The dask `do` function helps you to construct custom dask graphs using more typical coding styles than the explicit construction of a dictionary.

### Custom graphs with `do`

The `do` function delays a function evaluation, producing a lazily evaluated result.  One wraps a function with a `do` call

*  Before:  

        result = f(a, b, c=10)
*  After:  

        result = do(f)(a, b, c=10)
        
The result of a call to `do(function)` is a lazy `Value` object that we can use in future `do` calls or eventually call `.compute()`

    >>> result.compute()

### A Familiar Example

To explore this abstraction we revisit our examples from the [Foundations Notebook](02-Foundations.ipynb)

In [None]:
def inc(x):
    return x

def add(x, y):
    return x + y

a = 1
b = inc(a)

x = 10
y = inc(x)

z = add(b, y)
z

Originally we parallelized this by constructing a dask graph explicitly

In [None]:
dsk = {'a': 1, 
       'b': (inc, 'a'),
       
       'x': 10,
       'y': (inc, 'x'),
       
       'z': (add, 'b', 'y')}

Now we can also use the `do` function to construct the dask graph with more traditional programming.

In [None]:
from dask import do

a = 1
b = do(inc)(a)

x = 10
y = do(inc)(x)

z = do(add)(b, y)
z

In [None]:
z.compute()

These value objects build up the dask graph as they go.  These graphs are less interpretable but fine for normal execution.

In [None]:
z.dask

Exercise
---------

Consider our first exercise reading three CSV files with `pd.read_csv` and then measuring their total length.  

In [None]:
import pandas as pd
import os
filenames = [os.path.join('data', 'accounts.%d.csv' % i) for i in [0, 1, 2]]
filenames

In [None]:
%%time

a = pd.read_csv(filenames[0])
b = pd.read_csv(filenames[1])
c = pd.read_csv(filenames[2])

na = len(a)
nb = len(b)
nc = len(c)

total = sum([na, nb, nc])
total

In the first notebook we constructed a dask graph from this computation and then executed it in parallel using multiple processes to get a speedup

In [None]:
# %load solutions/Foundations-01.py
dsk = {'a': (pd.read_csv, filenames[0]),
       'b': (pd.read_csv, filenames[1]),
       'c': (pd.read_csv, filenames[2]),
       'na': (len, 'a'),
       'nb': (len, 'b'),
       'nc': (len, 'c'),
       'total': (sum, ['na', 'nb', 'nc'])}

In [None]:
from dask.multiprocessing import get
%time  get(dsk, 'total')

Your task is to recreate this graph again using the `do` function on the original Python code.

In [None]:
a = do(pd.read_csv)(filenames[0])
...

total = ...

%time total.compute(get=get) # use multiprocessing get function in call to compute

In [None]:
# Solution
%load solutions/Imperative-01.py

Exercise
---------

Below is a function that approximates Pi using a [Monte Carlo method](https://en.wikipedia.org/wiki/Monte_Carlo_method). It works by generating random points in a 1 x 1 square, and then counting those that are inside a quarter circle of radius one (as seen in [this gif](https://en.wikipedia.org/wiki/Monte_Carlo_method#/media/File:Pi_30K.gif)). Since the area of the full circle is Pi, then this can be estimated by 4 x points_in_circle/total_points.

In [None]:
from __future__ import division
from random import random

def estimate_pi(nsamples):
    total = 0
    for i in range(nsamples):
        x = random()
        y = random()
        if x*x + y*y <= 1:
            total += 1
    return 4.*total/nsamples

estimate_pi(3000)

Your task is to parallelize this computation using the `do` function.
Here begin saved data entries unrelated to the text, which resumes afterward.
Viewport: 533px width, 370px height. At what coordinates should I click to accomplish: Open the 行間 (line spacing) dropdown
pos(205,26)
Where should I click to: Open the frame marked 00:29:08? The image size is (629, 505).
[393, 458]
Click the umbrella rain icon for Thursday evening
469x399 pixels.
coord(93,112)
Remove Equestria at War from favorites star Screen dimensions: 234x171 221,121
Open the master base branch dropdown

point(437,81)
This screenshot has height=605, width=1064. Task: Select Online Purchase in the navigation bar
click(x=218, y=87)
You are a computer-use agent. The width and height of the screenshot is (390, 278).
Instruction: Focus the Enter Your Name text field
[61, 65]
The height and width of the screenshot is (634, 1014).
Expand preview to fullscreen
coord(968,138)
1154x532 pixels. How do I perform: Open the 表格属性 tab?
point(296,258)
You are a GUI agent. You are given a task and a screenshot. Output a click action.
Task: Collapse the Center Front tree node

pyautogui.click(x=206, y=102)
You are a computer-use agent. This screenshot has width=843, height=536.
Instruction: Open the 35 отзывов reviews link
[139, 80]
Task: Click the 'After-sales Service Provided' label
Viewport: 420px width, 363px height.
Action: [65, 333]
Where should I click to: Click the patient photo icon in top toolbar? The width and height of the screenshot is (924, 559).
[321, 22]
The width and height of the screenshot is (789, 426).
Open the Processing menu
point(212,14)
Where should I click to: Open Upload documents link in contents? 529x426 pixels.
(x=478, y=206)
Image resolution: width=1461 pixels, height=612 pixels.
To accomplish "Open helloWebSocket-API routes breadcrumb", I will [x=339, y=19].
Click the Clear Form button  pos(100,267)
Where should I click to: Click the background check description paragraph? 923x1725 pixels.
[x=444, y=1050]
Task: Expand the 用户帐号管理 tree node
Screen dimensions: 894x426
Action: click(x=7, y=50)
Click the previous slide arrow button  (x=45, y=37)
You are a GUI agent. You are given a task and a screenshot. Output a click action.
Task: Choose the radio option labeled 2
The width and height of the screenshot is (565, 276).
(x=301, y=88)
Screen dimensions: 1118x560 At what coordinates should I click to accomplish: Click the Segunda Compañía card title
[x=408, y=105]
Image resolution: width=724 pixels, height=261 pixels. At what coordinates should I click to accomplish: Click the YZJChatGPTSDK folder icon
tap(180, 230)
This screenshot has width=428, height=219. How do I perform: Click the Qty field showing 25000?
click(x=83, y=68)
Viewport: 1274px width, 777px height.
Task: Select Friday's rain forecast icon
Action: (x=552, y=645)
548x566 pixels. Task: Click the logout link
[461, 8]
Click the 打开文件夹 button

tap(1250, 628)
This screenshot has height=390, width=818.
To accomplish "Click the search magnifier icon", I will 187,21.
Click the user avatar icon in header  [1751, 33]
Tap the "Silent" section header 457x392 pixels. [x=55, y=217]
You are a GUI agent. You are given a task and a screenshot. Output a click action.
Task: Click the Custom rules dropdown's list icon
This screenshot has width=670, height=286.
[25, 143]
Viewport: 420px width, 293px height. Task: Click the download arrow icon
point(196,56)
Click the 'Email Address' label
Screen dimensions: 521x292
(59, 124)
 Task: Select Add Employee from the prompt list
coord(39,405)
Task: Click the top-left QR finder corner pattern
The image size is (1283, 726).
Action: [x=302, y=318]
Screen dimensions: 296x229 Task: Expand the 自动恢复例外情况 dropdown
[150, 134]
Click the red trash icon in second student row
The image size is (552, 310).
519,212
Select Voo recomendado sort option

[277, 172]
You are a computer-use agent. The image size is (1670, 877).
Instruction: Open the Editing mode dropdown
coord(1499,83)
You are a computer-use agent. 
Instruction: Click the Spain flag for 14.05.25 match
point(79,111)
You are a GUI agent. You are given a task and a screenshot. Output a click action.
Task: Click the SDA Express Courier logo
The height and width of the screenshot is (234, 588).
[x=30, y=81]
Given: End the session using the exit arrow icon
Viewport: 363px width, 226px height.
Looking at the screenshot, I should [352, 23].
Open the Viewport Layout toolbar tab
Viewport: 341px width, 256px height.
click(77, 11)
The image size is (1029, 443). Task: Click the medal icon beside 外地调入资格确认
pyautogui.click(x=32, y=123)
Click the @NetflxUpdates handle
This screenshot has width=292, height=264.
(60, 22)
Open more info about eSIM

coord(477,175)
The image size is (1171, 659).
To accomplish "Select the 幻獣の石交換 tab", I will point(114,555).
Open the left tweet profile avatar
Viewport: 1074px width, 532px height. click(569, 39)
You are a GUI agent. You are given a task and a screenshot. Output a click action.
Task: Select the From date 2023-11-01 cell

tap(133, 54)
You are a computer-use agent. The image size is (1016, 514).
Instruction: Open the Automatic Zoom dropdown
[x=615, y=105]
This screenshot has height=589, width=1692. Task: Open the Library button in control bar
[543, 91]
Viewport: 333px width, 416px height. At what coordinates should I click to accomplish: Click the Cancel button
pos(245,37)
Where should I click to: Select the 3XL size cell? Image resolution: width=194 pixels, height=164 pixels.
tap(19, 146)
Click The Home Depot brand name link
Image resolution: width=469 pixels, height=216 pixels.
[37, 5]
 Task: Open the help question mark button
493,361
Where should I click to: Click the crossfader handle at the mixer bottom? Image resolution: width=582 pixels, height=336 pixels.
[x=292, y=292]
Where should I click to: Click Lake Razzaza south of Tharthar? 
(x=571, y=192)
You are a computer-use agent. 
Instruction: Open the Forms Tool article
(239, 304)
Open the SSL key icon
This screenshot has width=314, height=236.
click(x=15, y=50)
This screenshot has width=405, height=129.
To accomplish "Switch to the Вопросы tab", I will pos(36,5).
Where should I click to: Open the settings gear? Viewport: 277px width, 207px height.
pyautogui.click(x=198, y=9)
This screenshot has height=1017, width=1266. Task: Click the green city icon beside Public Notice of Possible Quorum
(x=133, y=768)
Think about what can be done in parallel here. The computation can be broken down into:

1. Generate a bunch of random points
2. For each point, determine if it's in the circle. If so, increment total counter.
3. Return 4 * total/nsamples
    
This is basically a map operation (for each point do something), followed by a reduction (final aggregation arithmetic), so it can be done in an extremely parallel fashion, with the calculation for each point being a task. Below is a skeleton of a parallel version of the code, with the computation for each point missing.

In [None]:
@do
def point_chunk():
    """Generates a random x, y point, returns 1 if in circle, else returns 0."""
    ...

def parallel_estimate_pi(nsamples):
    points = []
    for i in range(nsamples):
        points.append(point_chunk())
    total = do(sum)(points)
    result = 4.*total/nsamples
    return result.compute(get=get)

parallel_estimate_pi(3000)

In [None]:
%time estimate_pi(3000)

In [None]:
%time parallel_estimate_pi(3000)

In [None]:
# Solution
%load solutions/Imperative-02.py

How fast did that run? Was it faster or slower than the serial version? 

Even though there was a high amount of parallelism here, it ran significantly slower. This is because of the overhead of the dask schedulers. Dask is really good at "large grain parallelism", but when the task size gets to be too small then the scheduler overhead becomes a problem. 

This can be fixed by partioning the computation into larger blocks. Below is another take on the same computation. This time we partition the total number of samples into `npartitions` using the provided `partition` function. We then apply `total_chunk` to each partition, sum the results, then apply the arithmetic to calculate Pi. In this way, each chunk is more computation heavy, so the overhead from the schedulers is smaller. Finish up the implementation by writing `total_chunk`.

In [None]:
def partition(num, npartitions):
    """Partition `num` into `npartitions` partitions.
    
    >>> partition(10, 3)
    [3, 3, 4]
    """
    parts = [num//npartitions] * npartitions
    parts[-1] += num%npartitions
    return parts

In [None]:
@do
def total_chunk(nsamples):
    """Generates `nsamples` random x, y points, returns number of 
    points that were in the circle.
    """
    ...

def parallel_estimate_pi(nsamples, npartitions):
    totals = []
    for n in partition(nsamples, npartitions):
        totals.append(total_chunk(n))
    result = 4.*do(sum)(totals)/nsamples
    return result.compute(get=get)

parallel_estimate_pi(3000, 8)

In [None]:
%time estimate_pi(10000000)

In [None]:
%time parallel_estimate_pi(10000000, 8)

In [None]:
# Solution
%load solutions/Imperative-03.py

This is significantly faster than our original parallel implementation, and also runs faster than the serial version. The difference is even more apparent on larger sample sizes:

In [None]:
%time estimate_pi(100000000)

In [None]:
%time parallel_estimate_pi(100000000, 8)